"Rome could be just the beginning. If the situation doesn’t improve, other large cities will have to ration water as well," Attanasio said in a telephone interview. "Small towns already have."
The main culprit, experts say, is climate change. In 2017, Italy experienced its second-hottest spring in the past 200 years, according to a report by Italy's Institute of Atmospheric Sciences and Climate. Spring rainfall decreased by 50 percent compared with the seasonal average, the same report said, and nearby Lake Bracciano, from which the city gets part of its water supply, is drying up at an alarming rate: The water level has fallen by 1 centimeter every single day.
Under current conditions, the lake can no longer afford to send its water to Rome.
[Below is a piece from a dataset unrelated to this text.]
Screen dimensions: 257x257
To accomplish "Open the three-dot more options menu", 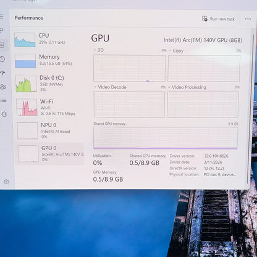I will pos(248,19).
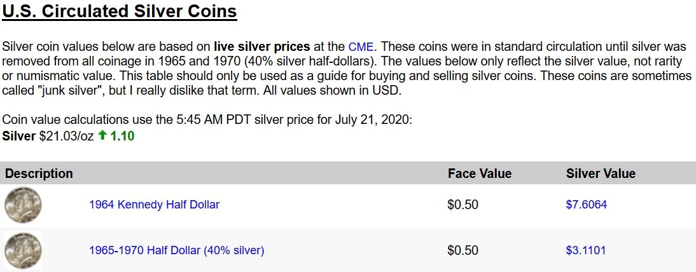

Without that supply, ACEA, Rome's water company, says it will no longer be able to provide residents with water 24 hours a day.
"The situation is unbelievable," said Nicola Zingaretti, the governor of the region in which Rome sits, during an interview on Italian TV. "I’d like to invite Donald Trump here [in Bracciano] to show him what happens when one doesn’t respect climate change agreements."
But while evaporation due to rising temperatures and the lack of rainfall account for 90 percent of the drop, infrastructure problems are also at work. "It’s a combination of factors: climate change is the main issue, but water uptake [from Rome] is making things worse," said Alessandro Mecali, an independent geologist working at Lake Bracciano, to The Post via telephone.
Plain and simple, Rome’s aqueduct is leaking like a sieve. Almost half of the water that passes through its system gets lost on the way — an enormous waste of precious resources, especially in times of drought.
A certain amount of water loss is common in public supply systems: The average water loss in the United States, for instance, is around 16 percent, according to the Environmental Protection Agency. But in Rome, that rate is now 44 percent. Such losses are common throughout central and southern Italy due to aging infrastructure and the lack of maintenance, according to a recent report by Utilitalia, the national association of water providers. The organization says as much as one-fourth of water pipes in Italy are more than 50 years old, and that it will take 250 years to replace the whole system at current rates.
“We had gotten to this point because [ACEA] did not invest enough in maintenance," said Paolo Carsetti, an activist for the protection of water resources. Carsetti’s organization, Forum Movimenti Acqua, opposes the privatization of water supplies and has accused private distributors of skipping over maintenance works to maximize profits.
Contacted by The Post, ACEA spokesman Massimiliano Paolucci said that repairs already began in May, when new management took over the firm. Paolucci said the company plans to have all of its 5,400 kilometers (or 3,550 miles) of pipes repaired "by the end of the year."
Repair works might help, but actually solving the problem will require replacing Rome’s aging infrastructure. Paolucci said ACEA hopes to start replacing pipes next year, but "they will take a lot of money and a long time." In the meantime, challenges from both the decaying pipes and the progression of climate change probably mean Rome's water woes won't stop any time soon.